Lost and alone in the middle of the Indian Ocean during a furious storm, things were looking bleak for 16-year-old Abby Sunderland.
Image: Abby Sunderland is seen on her boat in this undated handout
Abby Sunderland tried unsuccessfully to sail around the world alone and went missing in the Indian Ocean on June 10, 2010 after signaling she was in trouble. HO / Reuters
/ Source: OurAmazingPlanet

Lost and alone in the middle of the Indian Ocean during a furious storm, things were looking bleak for 16-year-old Abby Sunderland.

Sunderland was on a mission to be the youngest person to sail the world solo and nonstop, a record previously held by her older brother Zac. But her 40-foot (12-meter)-long vessel, Wild Eyes, was damaged in the storm, leaving her stranded in the middle of the Indian Ocean. Sunderland activated her emergency signaling devices and NASA's Search and Rescue Satellite-Aided Tracking (SARSAT) system pinpointed her exact location in less than an hour during the aggressive storm. She was rescued two days later.

### Source data
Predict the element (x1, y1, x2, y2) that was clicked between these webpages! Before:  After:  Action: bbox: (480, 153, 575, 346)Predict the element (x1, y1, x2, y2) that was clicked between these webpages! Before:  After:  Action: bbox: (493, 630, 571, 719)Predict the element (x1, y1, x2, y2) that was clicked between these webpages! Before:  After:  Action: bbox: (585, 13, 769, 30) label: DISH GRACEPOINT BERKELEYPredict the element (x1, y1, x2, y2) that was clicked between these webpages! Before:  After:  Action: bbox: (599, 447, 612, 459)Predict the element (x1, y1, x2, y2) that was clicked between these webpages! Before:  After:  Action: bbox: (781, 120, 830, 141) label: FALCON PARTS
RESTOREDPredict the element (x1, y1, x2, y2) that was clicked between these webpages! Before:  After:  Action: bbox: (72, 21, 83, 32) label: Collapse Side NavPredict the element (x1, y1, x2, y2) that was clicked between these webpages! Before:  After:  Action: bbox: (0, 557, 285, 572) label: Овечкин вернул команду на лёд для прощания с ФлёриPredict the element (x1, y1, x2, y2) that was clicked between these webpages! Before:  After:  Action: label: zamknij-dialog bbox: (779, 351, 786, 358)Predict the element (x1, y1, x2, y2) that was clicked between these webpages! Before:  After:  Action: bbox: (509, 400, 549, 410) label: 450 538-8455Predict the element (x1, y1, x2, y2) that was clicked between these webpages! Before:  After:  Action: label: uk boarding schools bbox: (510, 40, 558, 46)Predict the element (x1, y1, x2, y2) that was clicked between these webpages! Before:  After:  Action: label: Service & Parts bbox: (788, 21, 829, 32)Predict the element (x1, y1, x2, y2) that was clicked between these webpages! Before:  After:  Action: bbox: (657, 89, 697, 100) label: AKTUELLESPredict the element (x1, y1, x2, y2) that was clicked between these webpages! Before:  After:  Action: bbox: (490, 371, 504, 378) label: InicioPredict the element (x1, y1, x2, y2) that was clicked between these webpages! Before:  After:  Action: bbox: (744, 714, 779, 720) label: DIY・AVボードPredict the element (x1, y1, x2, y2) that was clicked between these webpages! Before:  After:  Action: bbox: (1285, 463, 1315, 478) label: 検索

### Task to carry out
Which proper names appear in the paragraph of the Abby Sunderland article that begins "Sunderland was on a mission"? List each one once.

### Solution for this problem
- Sunderland
- Zac
- Wild Eyes
- Indian Ocean
- NASA
- Search and Rescue Satellite-Aided Tracking (SARSAT)